|Matthew Henry's Concise Commentary|
2:7-10 The devil tempts his own children, and draws them to sin, and afterwards torments, when he has brought them to ruin; but this child of God he tormented with affliction, and then tempted to make a bad use of his affliction. He provoked Job to curse God. The disease was very grievous. If at any time we are tried with sore and grievous distempers, let us not think ourselves dealt with otherwise than as God sometimes deals with the best of his saints and servants. Job humbled himself under the mighty hand of God, and brought his mind to his condition. His wife was spared to him, to be a troubler and tempter to him. Satan still endeavours to draw men from God, as he did our first parents, by suggesting hard thoughts of Him, than which nothing is more false. But Job resisted and overcame the temptation. Shall we, guilty, polluted, worthless creatures, receive so many unmerited blessings from a just and holy God, and shall we refuse to accept the punishment of our sins, when we suffer so much less than we deserve? Let murmuring, as well as boasting, be for ever done away. Thus far Job stood the trial, and appeared brightest in the furnace of affliction. There might be risings of corruption in his heart, but grace had the upper hand.
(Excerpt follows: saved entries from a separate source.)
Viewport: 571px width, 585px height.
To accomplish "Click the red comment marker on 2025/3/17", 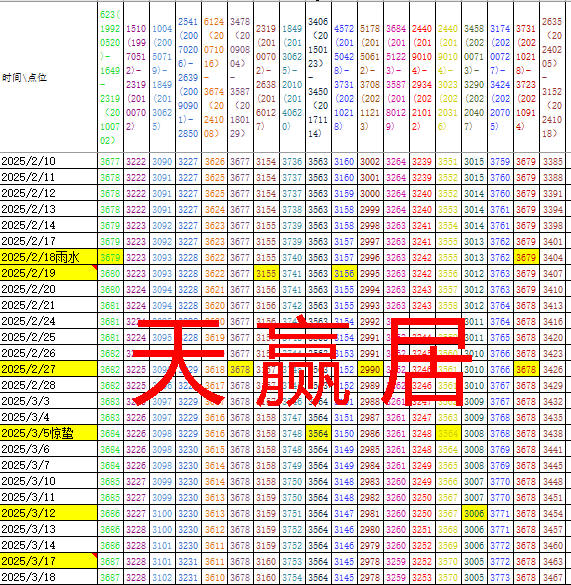I will tap(95, 556).
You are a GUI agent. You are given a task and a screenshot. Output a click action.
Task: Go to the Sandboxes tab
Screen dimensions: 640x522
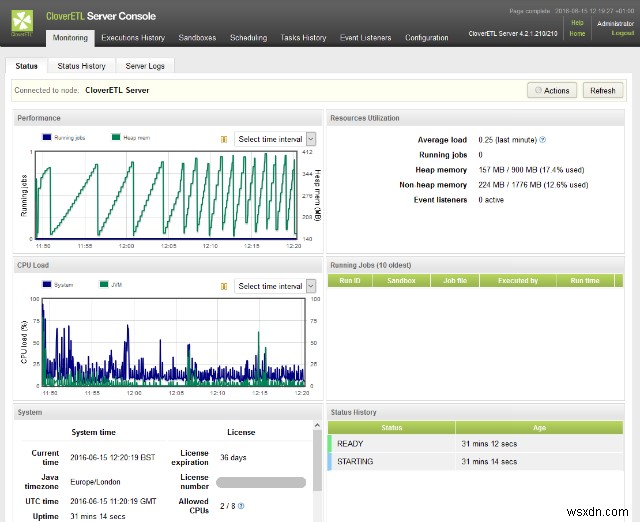(197, 38)
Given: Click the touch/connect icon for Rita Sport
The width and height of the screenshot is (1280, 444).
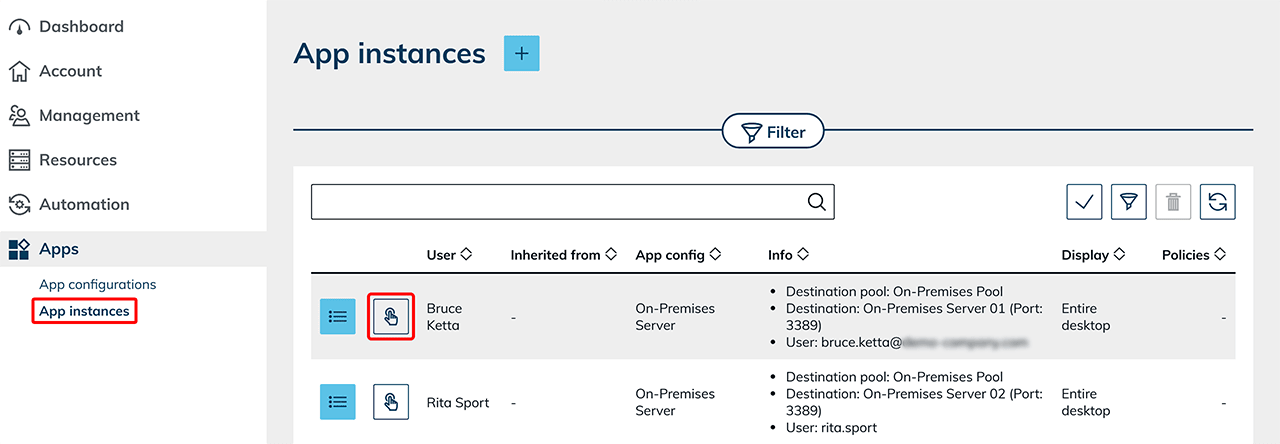Looking at the screenshot, I should pyautogui.click(x=391, y=402).
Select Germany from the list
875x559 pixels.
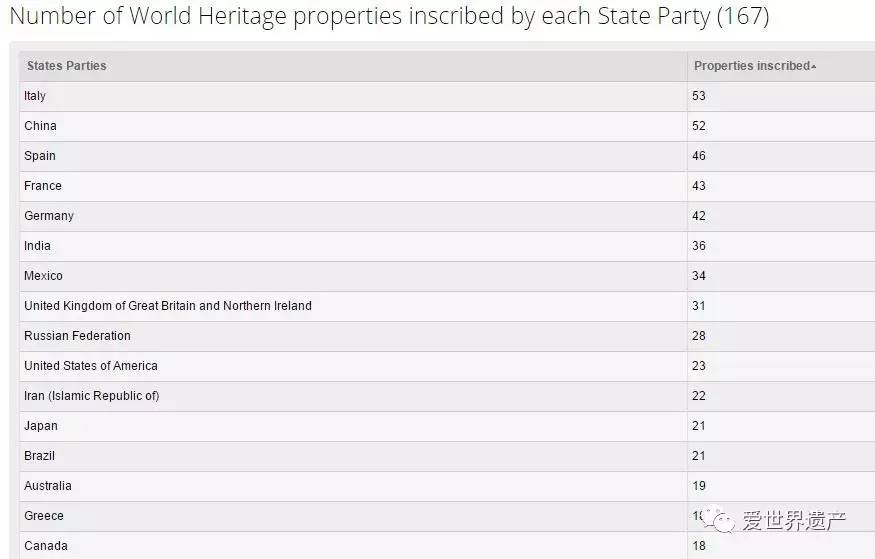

Verse 8. - And he took him a potsherd to scrape himself withal. "The surface of the integuments," says Dr. Quain, "is often much inflamed, and sometimes discharges a serous ichor, or chyle-like fluid, according to the extent to which the lymphatics are engaged in the particular ease" (ibid., p. 432). This "serous or lymph-like fluid" is occasionally "acrid and offensive." Job seems to have used his potsherd to scrape it away. And he sat down among the ashes. Not as a curative process, or even as an alleviation of his pains, but simply as was the custom of mourners (comp. Isaiah 47:3; Isaiah 58:5; Jeremiah 6:26; Ezekiel 27:30; Jonah 3:6). The LXX. renders, "on the dung-heap;" but this meaning, if a possible one, is highly improbable.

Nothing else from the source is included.